Problem 26.27 💻 ⭐⭐⭐ Burnup and isotopic evolution. Write a simple code that tracks the isotopic concentrations of ${}^{235}\text{U}$, ${}^{238}\text{U}$, ${}^{239}\text{Pu}$, and a lumped fission product category as a function of burnup. Use one-group cross sections:
| Nuclide | $\sigma_f$ (b) | $\sigma_c$ (b) |
|---|---|---|
| ${}^{235}\text{U}$ | 584 | 99 |
| ${}^{238}\text{U}$ | 0 | 2.68 |
| ${}^{239}\text{Pu}$ | 747 | 271 |
(a) Start with 3.5% enriched fuel. Evolve the concentrations at constant flux ($\phi = 3 \times 10^{13}$) for 4 years.
(b) Plot the fraction of fission power from ${}^{235}\text{U}$ and ${}^{239}\text{Pu}$ as a function of burnup (MWd/tU).

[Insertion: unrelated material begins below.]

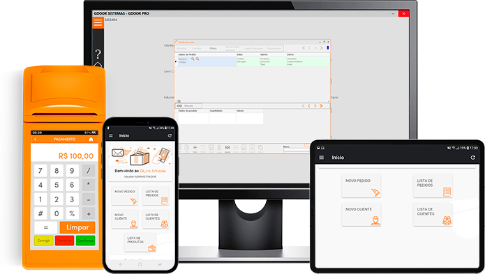Tap the red Cancelar button

coord(64,241)
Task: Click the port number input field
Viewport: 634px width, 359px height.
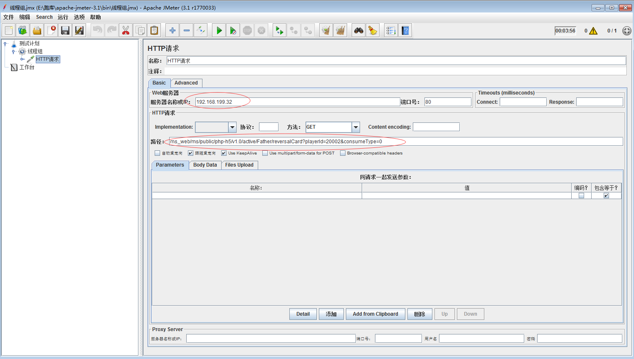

(c) At what burnup does Pu contribute more than 50% of the fission power? Compare with typical end-of-cycle values (~40%).
Problem 26.28 🔬 Research problem: reactor design comparison. The world's reactor fleet includes PWRs, BWRs, PHWRs, and (historically) RBMKs, each with different safety characteristics determined by their physics.
(a) Read the IAEA's "Nuclear Power Reactors in the World" report (latest edition) and tabulate the number, total capacity, and average age of each reactor type currently operating.
(b) Research the void coefficient for each reactor type. Explain, using the physics of the moderator-coolant interaction, why the void coefficient is negative for PWR/BWR, effectively zero for PHWR, and positive for RBMK at low power.
(c) Select one Gen IV reactor concept (SFR, MSR, HTGR, or LFR). Read two recent technical papers on the concept and write a 2-page summary of its physics advantages, engineering challenges, and timeline to deployment. Include at least one quantitative comparison with a PWR.